What to produce
Please reproduce the LIAT article from "You are here" to "Kitts last week." word for word.

Excerpt provided
================

You are here

Capt Ian Brunton: 35% of LIAT’s flights subsidised

Published: 
Wednesday, October 17, 2012
Richard Skerritt

 

Frigate Bay, St Kitts: Thirty-five per cent of 112 daily flights by LIAT are described by the airline’s new chief executive officer Captain Ian Brunton as “social (uneconomic) routes.” 
 
“LIAT cannot continue to meet the cost of these social routes,” Brunton told the state of the industry conference of the Caribbean Tourism Organisation in St Kitts last week.
 
The airline operates the intra-regional routes in the Caribbean going as far north as Puerto Rico and the Dominican Republic and Guyana and T&T in the south, also flying into the US and British Virgin Islands and the French Caribbean, Guadeloupe and Martinique. 
 
Ian Bertrand, former CEO of BWIA from 1979-1993, in his presentation at the conference expressed shock that such a large percentage of flights are 35 per cent of its flights are subsidised.
 
“This is madness. I don’t know of any business which can survive in such circumstances,” Bertrand said.
 
What is more, the airline is owned by only three of the 11 Caricom governments—Barbados, St Vincent and the Grenadines and Antigua—and seven non-Caricom territories which benefit from the service LIAT provides. Those non-Caricom territories are: US Virgin Islands, the Dominican Republic, Puerto Rico, Curacao, Aruba, Guadeloupe and Martinique.
 
Without saying which markets are uneconomical, Brunton says the routes are in and out of eight countries.
 
“We intend to approach those markets to provide support on the uneconomic routes,” says the former CEO of T&T’s Caribbean Airlines Ltd. “If the support is not given, we shall have to wean out the flights,” Brunton told ministers and directors of tourism from the Caribbean at the CTO discussion on the Challenge of Regional Transportation: Where are the Solutions?
 
Bearing the costs of uneconomic social routes is not the only problem faced by LIAT. High operating costs, fees and taxes on the industry, stifling regulations and security challenges, competition and a steady fall-off (20 per cent) in intra-regional travel over the last five years as a result of the international recession that goes back to 2008, are significant elements of LIAT’s problems.

================

Extracted material
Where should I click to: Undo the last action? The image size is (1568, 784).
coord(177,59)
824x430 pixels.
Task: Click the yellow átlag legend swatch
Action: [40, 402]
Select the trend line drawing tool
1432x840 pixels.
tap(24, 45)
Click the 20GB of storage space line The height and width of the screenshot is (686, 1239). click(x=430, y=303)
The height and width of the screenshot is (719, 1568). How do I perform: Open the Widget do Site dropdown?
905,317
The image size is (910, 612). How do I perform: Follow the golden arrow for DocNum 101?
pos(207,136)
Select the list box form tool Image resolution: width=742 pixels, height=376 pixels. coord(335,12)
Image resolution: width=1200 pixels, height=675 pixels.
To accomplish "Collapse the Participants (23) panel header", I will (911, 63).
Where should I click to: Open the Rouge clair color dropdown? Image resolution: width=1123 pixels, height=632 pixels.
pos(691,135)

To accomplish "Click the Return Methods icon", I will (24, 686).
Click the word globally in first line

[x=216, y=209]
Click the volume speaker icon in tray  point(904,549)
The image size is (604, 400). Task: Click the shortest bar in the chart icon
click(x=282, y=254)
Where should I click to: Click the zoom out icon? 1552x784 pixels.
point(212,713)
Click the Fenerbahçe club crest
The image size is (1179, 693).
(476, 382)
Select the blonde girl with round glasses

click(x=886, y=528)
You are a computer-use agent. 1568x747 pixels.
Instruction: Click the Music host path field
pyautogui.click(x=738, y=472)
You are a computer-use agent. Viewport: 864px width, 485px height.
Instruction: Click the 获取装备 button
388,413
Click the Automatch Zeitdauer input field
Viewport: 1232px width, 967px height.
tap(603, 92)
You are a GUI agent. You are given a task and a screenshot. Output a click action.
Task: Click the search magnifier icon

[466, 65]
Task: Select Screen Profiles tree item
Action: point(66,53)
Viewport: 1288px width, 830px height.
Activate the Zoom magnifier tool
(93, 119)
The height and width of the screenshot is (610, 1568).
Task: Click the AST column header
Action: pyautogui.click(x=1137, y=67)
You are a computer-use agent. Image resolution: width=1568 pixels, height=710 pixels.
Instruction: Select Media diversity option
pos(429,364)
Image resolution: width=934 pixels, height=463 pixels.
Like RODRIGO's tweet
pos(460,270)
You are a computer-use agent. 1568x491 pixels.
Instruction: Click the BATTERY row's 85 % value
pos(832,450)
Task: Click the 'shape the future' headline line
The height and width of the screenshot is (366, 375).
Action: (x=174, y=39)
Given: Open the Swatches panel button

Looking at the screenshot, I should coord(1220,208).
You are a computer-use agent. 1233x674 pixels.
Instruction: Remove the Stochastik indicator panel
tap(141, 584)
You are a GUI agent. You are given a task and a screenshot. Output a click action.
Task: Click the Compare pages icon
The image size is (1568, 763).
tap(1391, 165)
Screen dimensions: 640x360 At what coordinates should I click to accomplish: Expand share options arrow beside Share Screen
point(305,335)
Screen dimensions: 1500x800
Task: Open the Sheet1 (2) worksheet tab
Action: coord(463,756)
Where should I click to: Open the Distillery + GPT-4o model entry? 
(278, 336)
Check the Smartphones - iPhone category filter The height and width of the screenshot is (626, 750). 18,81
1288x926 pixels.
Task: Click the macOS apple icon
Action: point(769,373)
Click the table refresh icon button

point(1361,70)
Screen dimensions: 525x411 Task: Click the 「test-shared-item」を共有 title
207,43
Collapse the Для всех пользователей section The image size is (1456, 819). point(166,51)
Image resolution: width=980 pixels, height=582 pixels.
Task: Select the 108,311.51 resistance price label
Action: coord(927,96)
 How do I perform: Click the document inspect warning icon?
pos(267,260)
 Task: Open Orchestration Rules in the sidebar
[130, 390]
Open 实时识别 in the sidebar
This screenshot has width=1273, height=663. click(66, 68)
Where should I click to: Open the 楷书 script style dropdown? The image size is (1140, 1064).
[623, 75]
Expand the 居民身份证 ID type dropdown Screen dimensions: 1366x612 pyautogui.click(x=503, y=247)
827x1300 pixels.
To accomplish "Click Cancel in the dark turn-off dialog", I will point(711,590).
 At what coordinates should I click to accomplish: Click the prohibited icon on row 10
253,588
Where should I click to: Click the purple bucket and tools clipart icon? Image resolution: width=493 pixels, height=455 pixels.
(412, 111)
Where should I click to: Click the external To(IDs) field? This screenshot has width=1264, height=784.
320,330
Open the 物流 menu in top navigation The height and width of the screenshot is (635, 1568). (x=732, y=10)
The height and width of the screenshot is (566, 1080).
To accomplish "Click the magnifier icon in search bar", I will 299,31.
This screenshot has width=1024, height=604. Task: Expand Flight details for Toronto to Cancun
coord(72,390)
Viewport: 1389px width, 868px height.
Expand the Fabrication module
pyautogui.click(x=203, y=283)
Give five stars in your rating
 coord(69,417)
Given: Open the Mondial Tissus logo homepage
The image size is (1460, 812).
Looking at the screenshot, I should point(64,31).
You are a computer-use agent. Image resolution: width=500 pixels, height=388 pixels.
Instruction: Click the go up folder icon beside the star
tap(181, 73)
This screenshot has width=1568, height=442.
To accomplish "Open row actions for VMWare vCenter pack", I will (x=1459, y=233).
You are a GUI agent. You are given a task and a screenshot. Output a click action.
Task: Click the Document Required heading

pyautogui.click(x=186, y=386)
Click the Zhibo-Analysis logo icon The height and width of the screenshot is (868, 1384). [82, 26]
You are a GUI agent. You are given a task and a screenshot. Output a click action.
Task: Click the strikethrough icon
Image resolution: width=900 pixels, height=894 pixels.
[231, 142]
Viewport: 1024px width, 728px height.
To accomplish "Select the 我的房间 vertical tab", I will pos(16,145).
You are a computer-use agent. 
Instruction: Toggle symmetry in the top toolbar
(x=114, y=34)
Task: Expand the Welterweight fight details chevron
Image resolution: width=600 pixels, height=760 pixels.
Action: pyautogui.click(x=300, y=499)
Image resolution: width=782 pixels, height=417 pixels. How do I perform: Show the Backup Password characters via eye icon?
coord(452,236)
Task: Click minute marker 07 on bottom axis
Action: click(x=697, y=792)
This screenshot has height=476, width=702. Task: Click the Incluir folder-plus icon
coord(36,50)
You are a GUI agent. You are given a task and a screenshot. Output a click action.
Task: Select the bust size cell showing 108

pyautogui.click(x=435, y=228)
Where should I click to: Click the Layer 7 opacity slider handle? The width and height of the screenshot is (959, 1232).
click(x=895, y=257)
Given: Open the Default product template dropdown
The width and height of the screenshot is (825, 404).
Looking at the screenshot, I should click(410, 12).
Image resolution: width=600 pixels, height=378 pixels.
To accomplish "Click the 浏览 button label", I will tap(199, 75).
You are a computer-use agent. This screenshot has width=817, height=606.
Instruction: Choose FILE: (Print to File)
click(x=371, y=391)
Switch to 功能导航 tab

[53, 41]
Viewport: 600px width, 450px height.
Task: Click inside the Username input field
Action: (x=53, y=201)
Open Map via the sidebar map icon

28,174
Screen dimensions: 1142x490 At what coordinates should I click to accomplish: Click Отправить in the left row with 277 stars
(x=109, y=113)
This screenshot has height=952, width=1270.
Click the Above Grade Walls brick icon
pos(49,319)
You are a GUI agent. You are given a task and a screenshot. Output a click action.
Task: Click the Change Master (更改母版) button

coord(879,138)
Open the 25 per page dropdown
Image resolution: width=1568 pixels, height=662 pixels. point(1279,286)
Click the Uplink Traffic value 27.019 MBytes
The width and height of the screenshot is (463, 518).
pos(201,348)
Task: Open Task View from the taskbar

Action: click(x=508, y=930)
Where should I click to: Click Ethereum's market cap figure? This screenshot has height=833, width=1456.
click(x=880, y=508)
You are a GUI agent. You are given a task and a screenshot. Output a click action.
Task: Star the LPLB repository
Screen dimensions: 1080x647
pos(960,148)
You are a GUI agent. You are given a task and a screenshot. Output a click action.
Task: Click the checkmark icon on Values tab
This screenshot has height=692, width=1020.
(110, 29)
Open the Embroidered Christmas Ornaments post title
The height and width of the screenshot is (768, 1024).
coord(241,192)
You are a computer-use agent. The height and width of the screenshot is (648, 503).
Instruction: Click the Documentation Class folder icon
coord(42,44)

================

Result of this exercise
You are here

Capt Ian Brunton: 35% of LIAT’s flights subsidised

Published: 
Wednesday, October 17, 2012
Richard Skerritt

 

Frigate Bay, St Kitts: Thirty-five per cent of 112 daily flights by LIAT are described by the airline’s new chief executive officer Captain Ian Brunton as “social (uneconomic) routes.” 
 
“LIAT cannot continue to meet the cost of these social routes,” Brunton told the state of the industry conference of the Caribbean Tourism Organisation in St Kitts last week.